Health Minister Robin Swann stated: “It is vitally important that we minimise the spread of this virus.”
“That requires the identification wherever possible of close contacts of people testing positive. The StopCOVID NI app has a key role to play in this regard and I would encourage everyone to download and activate it once it becomes available.”
“Our Test, Trace and Protect is central to our efforts to keep people safe and sustain the relaxation of the lockdown.”
In the Republic of Ireland the code for its COVID-19 Tracker app has been donated as Open Source to Linux Foundation Public Health initiative.
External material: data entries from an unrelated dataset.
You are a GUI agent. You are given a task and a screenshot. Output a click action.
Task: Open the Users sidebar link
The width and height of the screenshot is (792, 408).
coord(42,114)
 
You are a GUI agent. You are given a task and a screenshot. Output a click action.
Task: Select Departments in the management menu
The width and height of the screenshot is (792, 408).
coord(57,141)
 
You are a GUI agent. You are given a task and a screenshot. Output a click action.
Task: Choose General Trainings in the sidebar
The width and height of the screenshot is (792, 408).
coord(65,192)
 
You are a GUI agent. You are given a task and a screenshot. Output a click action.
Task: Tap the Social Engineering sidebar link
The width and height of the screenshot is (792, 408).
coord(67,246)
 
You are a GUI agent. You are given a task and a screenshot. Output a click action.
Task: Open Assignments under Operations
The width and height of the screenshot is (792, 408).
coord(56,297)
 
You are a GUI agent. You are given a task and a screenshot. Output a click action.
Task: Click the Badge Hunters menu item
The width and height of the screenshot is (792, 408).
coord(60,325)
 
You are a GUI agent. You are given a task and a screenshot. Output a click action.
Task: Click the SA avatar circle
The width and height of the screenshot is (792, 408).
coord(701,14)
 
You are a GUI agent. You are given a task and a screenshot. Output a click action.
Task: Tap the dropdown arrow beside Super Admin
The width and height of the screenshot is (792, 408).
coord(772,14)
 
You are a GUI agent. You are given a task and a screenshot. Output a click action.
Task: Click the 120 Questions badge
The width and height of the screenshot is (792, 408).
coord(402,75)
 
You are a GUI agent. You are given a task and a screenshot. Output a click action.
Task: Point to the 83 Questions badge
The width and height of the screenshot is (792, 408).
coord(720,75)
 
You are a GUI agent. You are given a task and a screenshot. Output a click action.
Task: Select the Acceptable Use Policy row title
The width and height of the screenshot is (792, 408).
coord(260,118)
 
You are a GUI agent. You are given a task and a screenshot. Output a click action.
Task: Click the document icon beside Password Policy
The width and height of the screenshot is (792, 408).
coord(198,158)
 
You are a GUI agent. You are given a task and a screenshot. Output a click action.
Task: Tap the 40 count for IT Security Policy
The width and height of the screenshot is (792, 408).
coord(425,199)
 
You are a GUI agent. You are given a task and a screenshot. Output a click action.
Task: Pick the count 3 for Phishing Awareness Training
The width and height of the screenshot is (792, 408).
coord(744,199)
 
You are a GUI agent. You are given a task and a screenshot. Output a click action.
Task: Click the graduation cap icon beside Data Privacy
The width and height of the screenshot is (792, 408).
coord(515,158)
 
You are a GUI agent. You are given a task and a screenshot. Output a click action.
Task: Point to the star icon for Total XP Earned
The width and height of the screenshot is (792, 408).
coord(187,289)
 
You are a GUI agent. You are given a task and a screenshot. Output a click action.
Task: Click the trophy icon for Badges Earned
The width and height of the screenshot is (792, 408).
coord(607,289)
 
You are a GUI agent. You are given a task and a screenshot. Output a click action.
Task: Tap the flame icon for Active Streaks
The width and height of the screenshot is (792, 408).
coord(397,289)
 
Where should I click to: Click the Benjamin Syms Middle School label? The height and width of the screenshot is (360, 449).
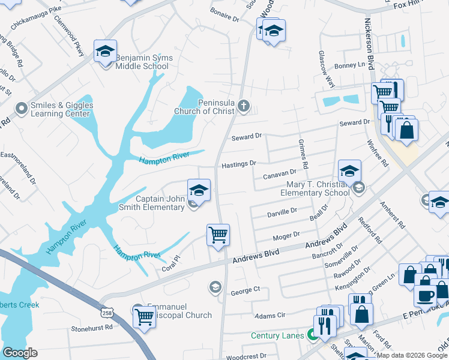144,62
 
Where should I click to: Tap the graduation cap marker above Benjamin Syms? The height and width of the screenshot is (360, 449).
105,52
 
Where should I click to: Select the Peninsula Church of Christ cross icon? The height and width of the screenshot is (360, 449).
243,106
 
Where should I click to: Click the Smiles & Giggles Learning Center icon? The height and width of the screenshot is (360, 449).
22,109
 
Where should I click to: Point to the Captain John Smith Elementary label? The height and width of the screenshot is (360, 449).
159,203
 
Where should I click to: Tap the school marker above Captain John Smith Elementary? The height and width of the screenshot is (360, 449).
199,191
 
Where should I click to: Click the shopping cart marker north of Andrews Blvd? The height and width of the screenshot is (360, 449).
218,235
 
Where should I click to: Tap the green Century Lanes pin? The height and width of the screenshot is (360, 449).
312,335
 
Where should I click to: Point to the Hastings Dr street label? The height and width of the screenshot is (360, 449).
238,164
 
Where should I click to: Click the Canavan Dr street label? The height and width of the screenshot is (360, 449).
280,175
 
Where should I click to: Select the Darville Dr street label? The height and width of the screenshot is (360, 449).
282,211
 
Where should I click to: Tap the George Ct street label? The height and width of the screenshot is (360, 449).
245,289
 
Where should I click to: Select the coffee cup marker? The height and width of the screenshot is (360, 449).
426,295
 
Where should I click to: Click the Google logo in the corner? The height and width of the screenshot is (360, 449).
20,353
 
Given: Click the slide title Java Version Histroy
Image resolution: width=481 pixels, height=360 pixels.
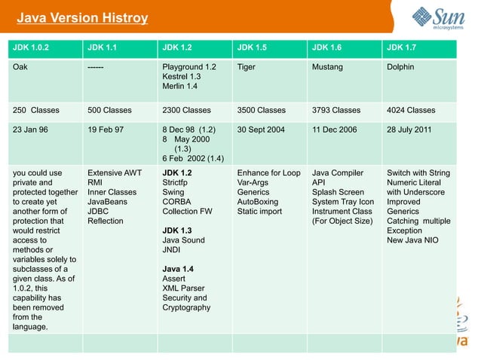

The move is hoped to help regions worldwide quickly build and deploy their own contact tracing apps.
The app has been downloaded by 1.3 million people, representing 30% of people in Ireland.
Ghana’s COVID-19 Tracker
This comes at a time when Ghana’s supposed COVID-19 tracking App, which was to serve a similar purpose, is lost from the Google Play Store and has never showed up in the Apple Store in spite of promises by government that it was going to.
Currently, Ghana COVID-19 Tracker, which is allegedly downloadable from the website of the Communications Ministry, is fraught with challenges like inability to authenticate users claims in terms of email addresses, phone numbers and others.
The Minister once boasted that the App has recorded over 16,000 downloads in less than 24 hours, out of which over 100 persons showed interest in COVID-19 related issues.
However, due to the app’s inability to authenticate user information, experts say it could be that a few people just used the app repeatedly for several times and the app counted all of those entries as unique individuals.
Indeed, some posted on social media that they had made several fake email accounts and phone numbers into the app and all of those checked out and authentic, so the question was asked that if indeed one of those persons reported symptoms of COVID-19, how were they going to be reached, since the information the put into the app were fake?
Even the cost, the identity of the app developer and other stuff about the app have been questioned but the Ministry has failed to provide answers till date, as the app remain technically dead after a flowery launch with a live virtual concert.